O sırada korktuğum başıma geldi ve İspanyol yosunlarından birisi boğazıma dolandı. Önce biraz karşı koydum. Fakat artık enerjim kalmamıştı, zaten yaşamın da pek bir anlamı yoktu. Tünelin sonundan beyaz bir ışık geliyordu. Ona doğru gitmek istiyordum, fakat ona bile enerjim yoktu. Tam her şey bitti derken Naruto gibi kendimi toparlamayı başardım ve fotoğraf makinem ile vura vura boğazıma dolanmış olan o işgalci İspanyol yosununa dersini verdim. Bir sonraki sefere bu kadar şanslı olabilir miyim, bilemiyorum… Arabayla giderken hiç böyle dertleri olmuyor insanın.
Artık yol kenarından gitmem en doğrusu olacaktı. Fakat yol kenarından gitmenin de kendi riskleri vardı. Bisiklet üstünde insan iki dakika huzurlu hissedemiyordu. Çok hayati bir manevra esnasında sırf o anı belgelemek adına büyük bir risk alarak çektiğim aşağıdaki fotoğrafa bakmanızı istiyorum. Kırmızı pikapı görüyor musunuz? Korkmayın. İyiyim. Kıl payı ile kurtardım ve korkunç bir hızla yanımdan geçip gitti (emin değilim ama bana direksiyonunda kimse yokmuş gibi geldi)…
Tam o sırada hava açmaya başladı. Hep ya evde ya da laboratuvarımın korunaklı ortamında yaşadığım için cildimi güneşin korkunç ışınlarından korumalıydım. Çaresizce nereye saklanabileceğime bakınmaya başladım. Uzaktan aşağıdaki ağacı gördüm. Denize düşen yılana sarılırdı. Acele etmeliydim. Artık güç kalmamış olan bacaklarımla pedallara asıldım.
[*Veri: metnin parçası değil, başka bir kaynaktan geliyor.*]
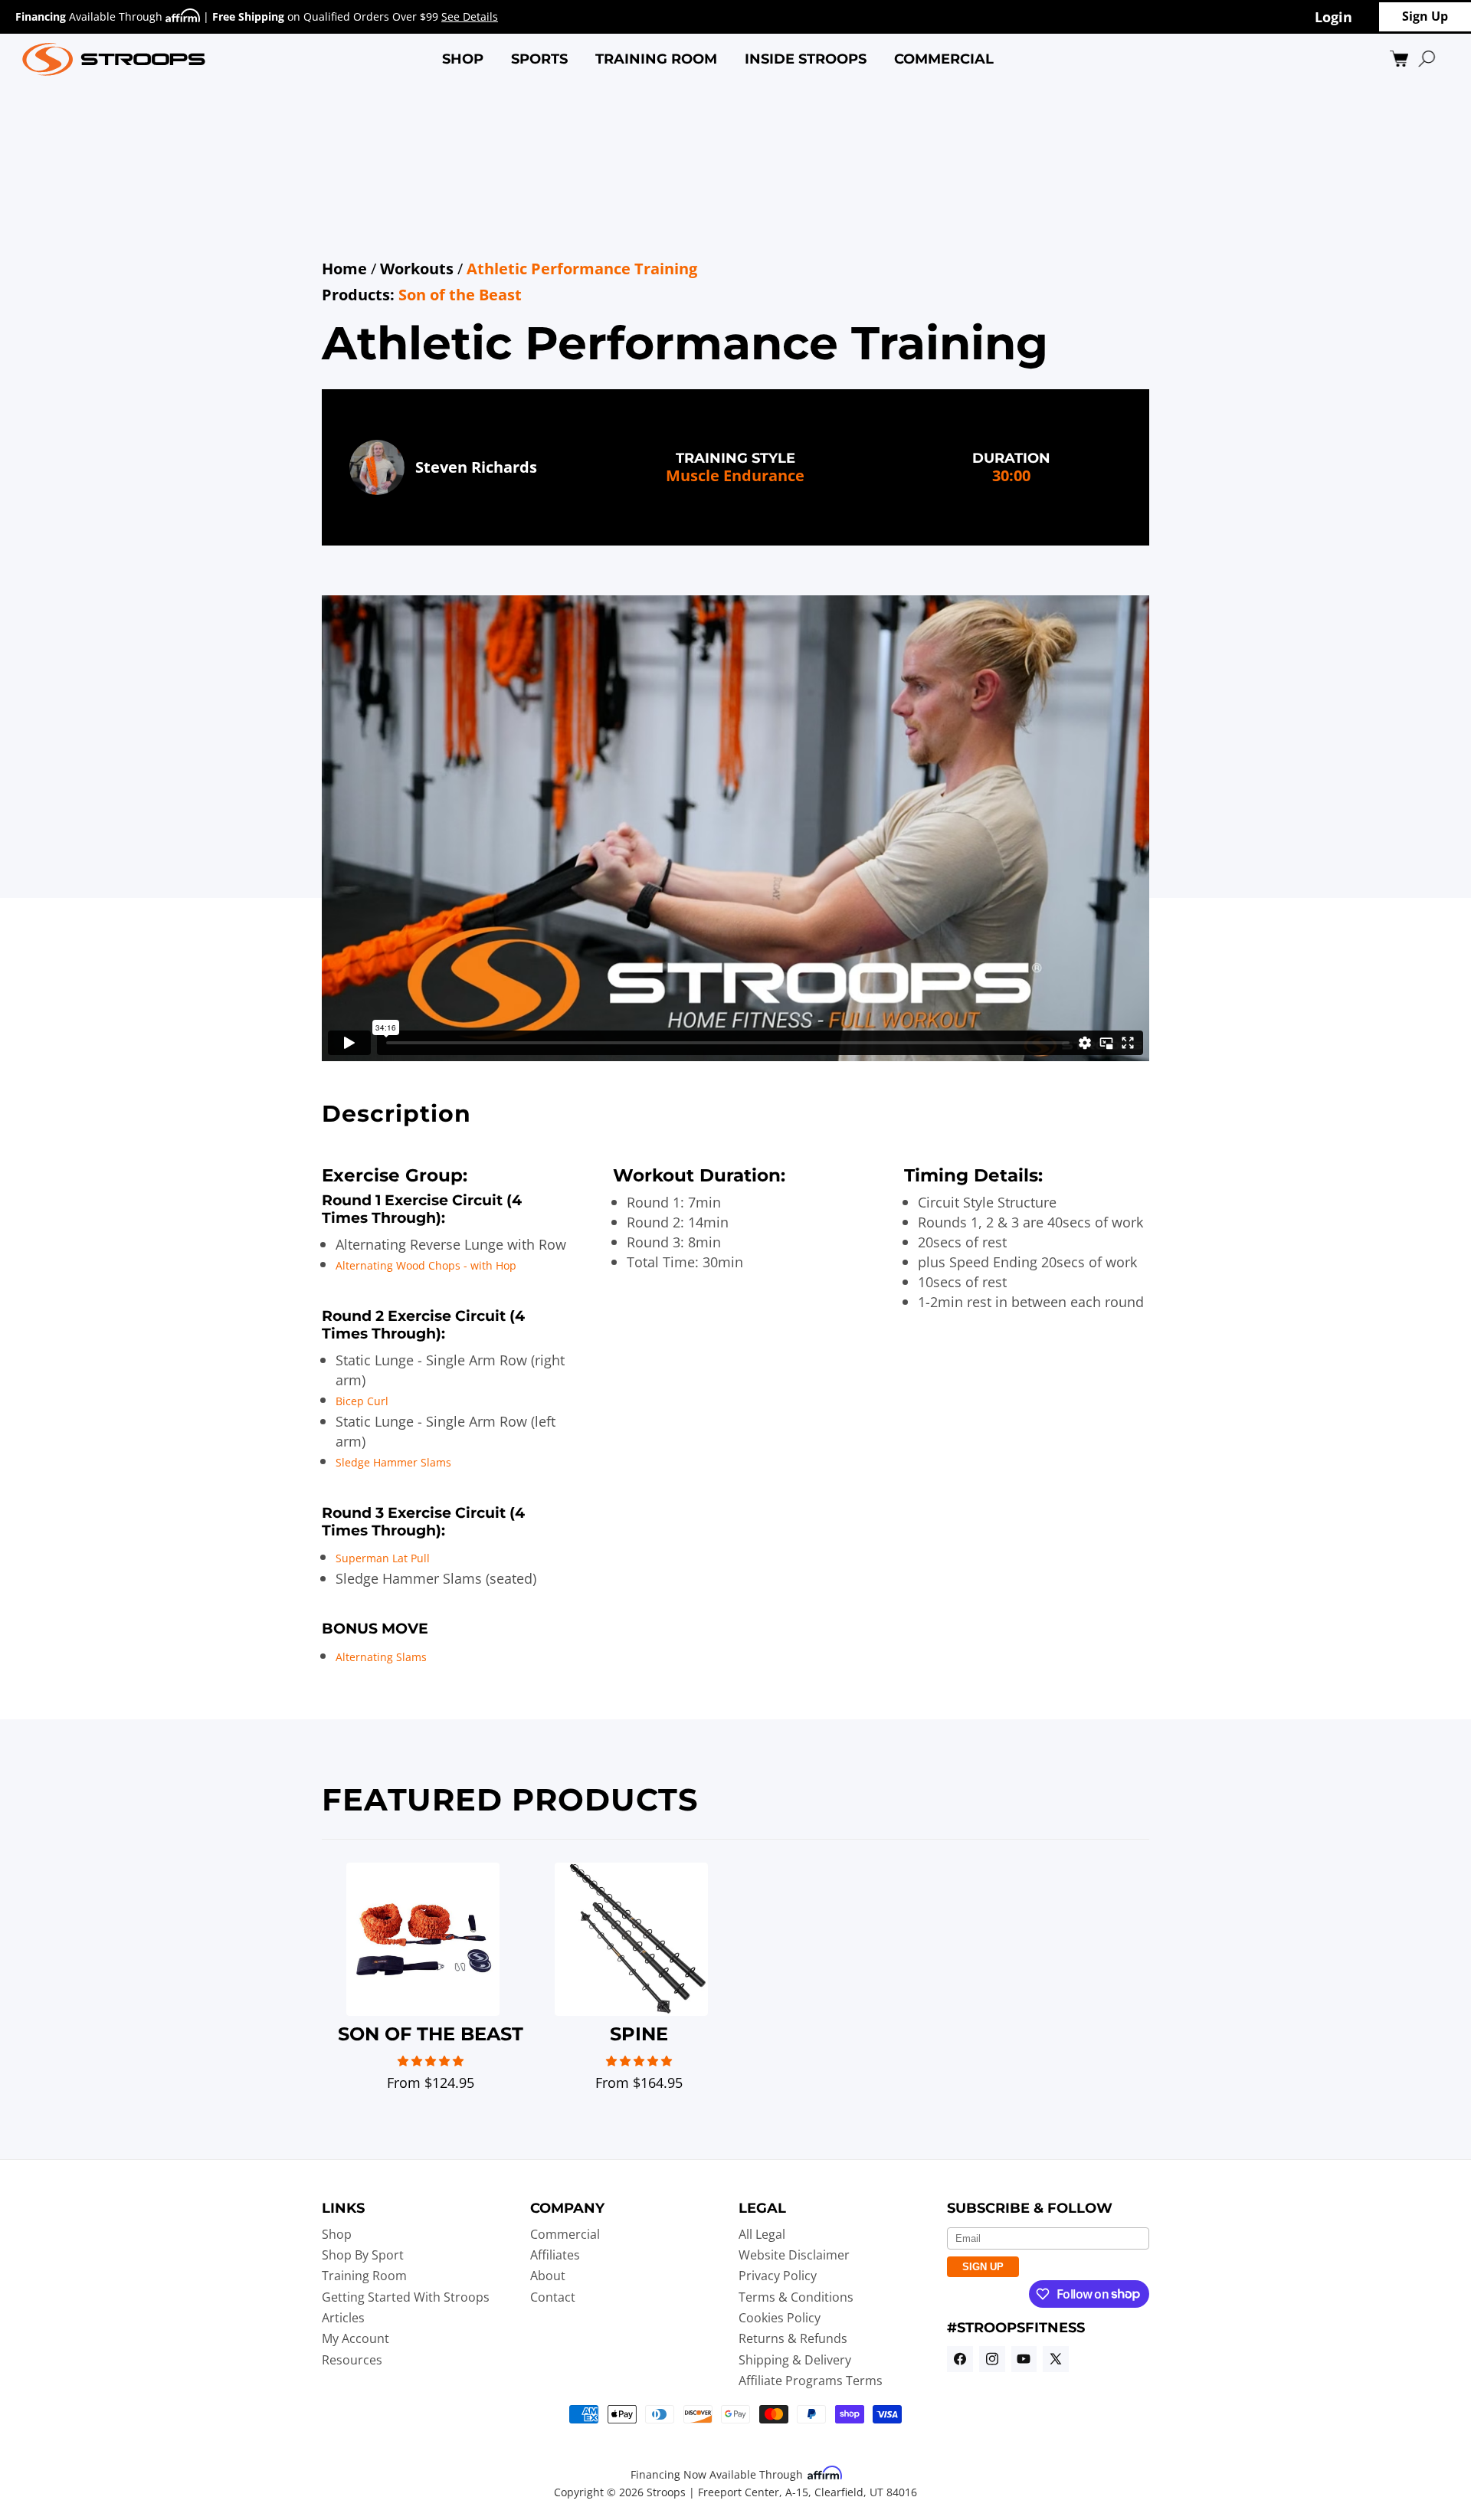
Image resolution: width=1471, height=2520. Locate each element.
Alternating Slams (381, 1657)
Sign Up (1425, 16)
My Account (355, 2338)
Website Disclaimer (794, 2254)
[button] (462, 59)
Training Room (364, 2275)
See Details (469, 16)
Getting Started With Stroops (406, 2297)
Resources (352, 2359)
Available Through (90, 16)
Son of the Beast (460, 294)
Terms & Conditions (796, 2297)
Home (344, 268)
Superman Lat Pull (383, 1558)
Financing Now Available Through (718, 2474)
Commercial (565, 2234)
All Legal (762, 2234)
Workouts (417, 268)
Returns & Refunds (793, 2338)
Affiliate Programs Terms (811, 2380)
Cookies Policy (780, 2317)
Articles (343, 2317)
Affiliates (555, 2254)
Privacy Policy (778, 2275)
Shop (337, 2234)
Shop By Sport (363, 2254)
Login (1333, 16)
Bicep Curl (362, 1401)
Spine (639, 2034)
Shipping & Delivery (795, 2359)
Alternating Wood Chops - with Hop (426, 1265)
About (547, 2275)
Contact (552, 2297)
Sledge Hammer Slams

Muhteşem bir zamanlama ile ağaca vardım. Yukarıdaki fotoğraf ile aşağıdaki fotoğrafın arasının 11 dakika olduğunu da söylemek isterim (nasıl bir yorgunluk, nasıl bir işkence siz hayal edin). Ağacın altına girdiğimde güneşin korkunç ışınları çoktan yeryüzüne ulaşmıştı. Ağaç onları tamamen durduramıyordu, fakat orada olmak hiç yoktan iyiydi.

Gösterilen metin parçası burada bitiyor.